Bei einigen Patienten, bei denen das Konzept des kompensatorisch bedingten Missbrauchs der Glottis noch nicht so einbetoniert ist, reicht nicht selten die Hausaufgabe aus so oft wie möglich daran zu denken bei welcher körperlichen Bewegung auch immer lautlos ein- und auszuatmen. Die meisten Patienten klagen nach kurzer Zeit schon über Muskelkater in der Atmungsmuskulatur, im unteren Halsbereich oder auch in der ein oder anderen Bewegungsmuskulatur des Rumpfes. In der Regel ist das ein sehr gutes Zeichen für die Tatsache, dass das Konzept sich verändert und die primär für die Bewegungen vorgesehene Muskulatur beginnt unabhängig zu arbeiten. Hier kann es hilfreich sein dem Patienten schon vor Auftreten des Muskelkaters die Bedeutung dessen zu erklären.
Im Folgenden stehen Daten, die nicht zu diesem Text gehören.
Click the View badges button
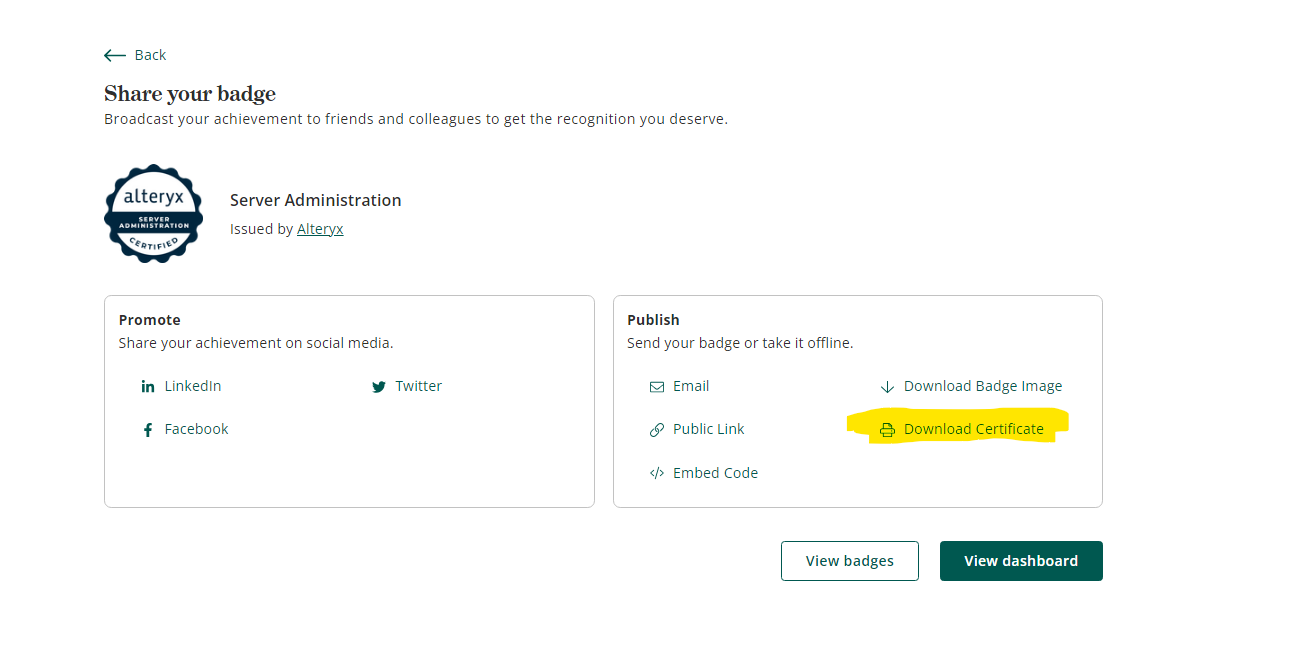The height and width of the screenshot is (651, 1291). tap(849, 560)
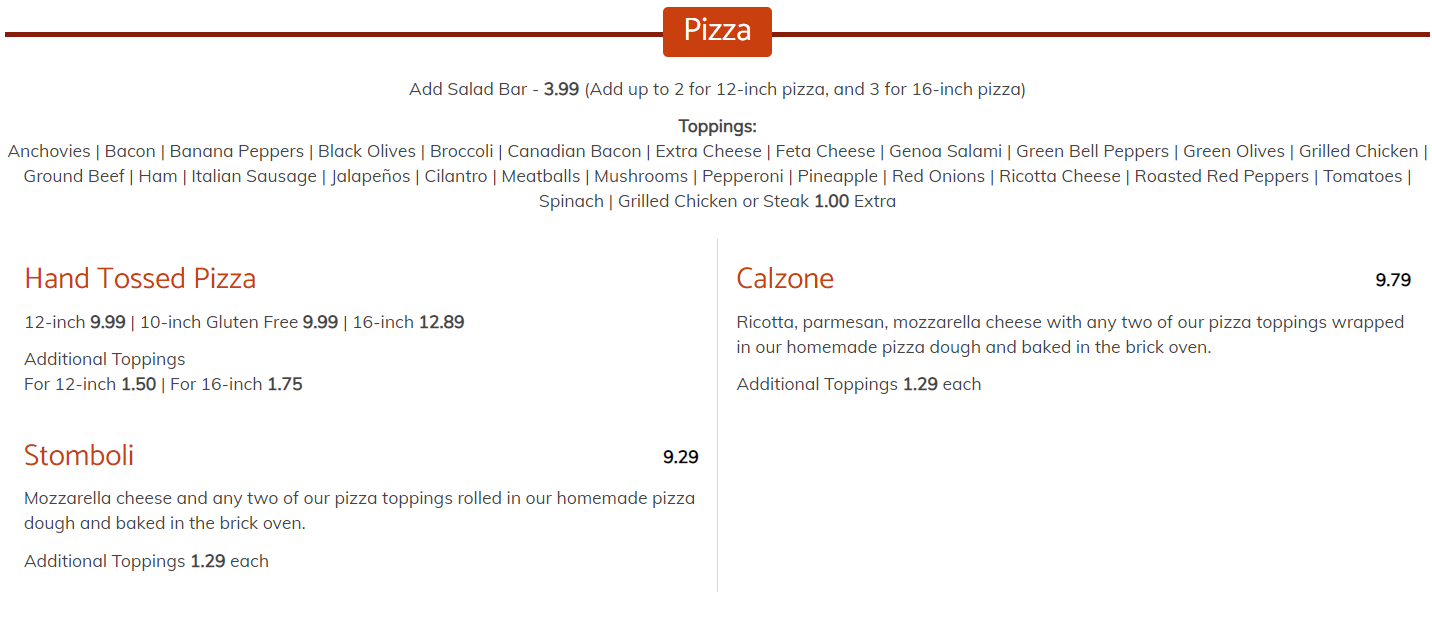Image resolution: width=1432 pixels, height=617 pixels.
Task: Click the Canadian Bacon topping
Action: tap(574, 151)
Es hilft Beunruhigung zu vermeiden und gibt mehr Sicherheit im Bewusstsein für neu erlernte Körperbewegungen.

Rhythmus

Bei den „einbetonierteren Konzepten“ ist es notwendig zusätzlich auch noch Übungen zur Flexibilisierung der glottalen Schließ- und Öffnungsfunktion bei Phonation zu erarbeiten. Leichte federnde Bewegungen in Verbindung mit einem reflektorischen Einsatz (glottisschlagfreies staccato) wie es viele Übungen aus der Funktionalen Stimmtherapie zum Thema Rhythmus gibt, eignen sich besonders gut.

Berührung

Manche Stimmpatienten haben im Laufe des Missbrauchs ihres Kehlkopfventils eine für die Stimme zentrale Funktion mehr oder weniger verloren. Hier steht das Thema „Berührung“ nicht mehr als ein zentrales Parameter auf der Prioritätenliste, das die Qualität der Phonation bestimmt.

Die Qualität der Berührung der Schleimhaut auf den Stimmlippen bestimmt die Qualität der Schleimhautschwingung. Über den biopneumatischen Regelkreis werden dadurch wiederum Atmungs-, Artikulations- und rückwirkend die glottale Schließfunktion in ihrer Qualität bestimmt.

Das Thema „Berührung“ muss also bei diesen Patienten mit in die Therapie einbezogen werden. Dieses Thema kann man verbalisieren. In der Regel ist es aber viel einfacher und direkter in seiner Wirkung wenn man entweder Eigenberührung mit der Außenhaut (Hand streichelt Hand oder Wange oder Arm oder…) bei Phonation anleitet oder direkt auf glottaler Ebene auf das Thema Berührung zusteuert. Dazu eignen sich Übungen zum glottalen Luftfluss (Tönen auf „w“ oder anderen stimmhaften Frikativen).
Für den Erfolg einer solchen Therapie ist es extrem wichtig zu verstehen, dass tradierte Übungen zur Stimmkräftigung an der Ursache vorbei sehen und somit den Kern des Problems nicht berühren. Das Thema lautet: Berührung auf glottaler Ebene als ein die Qualität und Leistungsfähigkeit steigerndes Parameter zu erleben und zu integrieren. Dabei passiert dieser Prozess beim Patienten Gott sei Dank fast immer unbewusst. Das erleichtert unsere Aufgabe und fiihrt in der Regel beim Patienten sogar schneller und effizienter zum Ziel.

Abschließende Gedanken

Eine Stimmstörung kann die verschiedensten Ursachen haben. Auffällige Begleiterscheinungen wie z.B. ein inhalatorischer oder auch expiratorischer Stridor geben mit anderen Auffälligkeiten in körperlichen Bewegungen einen Hinweis auf die eigentlichen Ursachen einer Fehlfunktion in unserem Phonationsorgans Kehlkopf. Diese können an Stellen im Körper liegen, an die wir auf den ersten Blick nicht so schnell denken würden. Die Daumensattelgelenke, Sprung- bzw. Fußgelenke, Atlasgelenk, die HWS aber auch Muskeln wie der Unterschenkelstrecker, Zehenheber, LWS-Muskulatur, die senkrechte Bauchmuskulatur… sind nur wenige Bereiche unseres Körpers, die bei einer Fehlfunktion ob hypo oder hyper, ob funktionell oder organisch gestört wiederum bestimmte Auswirkungen auf die Stimme haben.
So wird deutlich wie wichtig ein genaues Hinschauen unsererseits, also eine differenzierte logopädische Diagnose ist. So kann sich die Stimmtherapie enorm effizient und dadurch zeit-, geld- und kräftesparend gestalten.

veröffentlicht 11/2003 in der Fachzeitschrift L.O.G.O.S.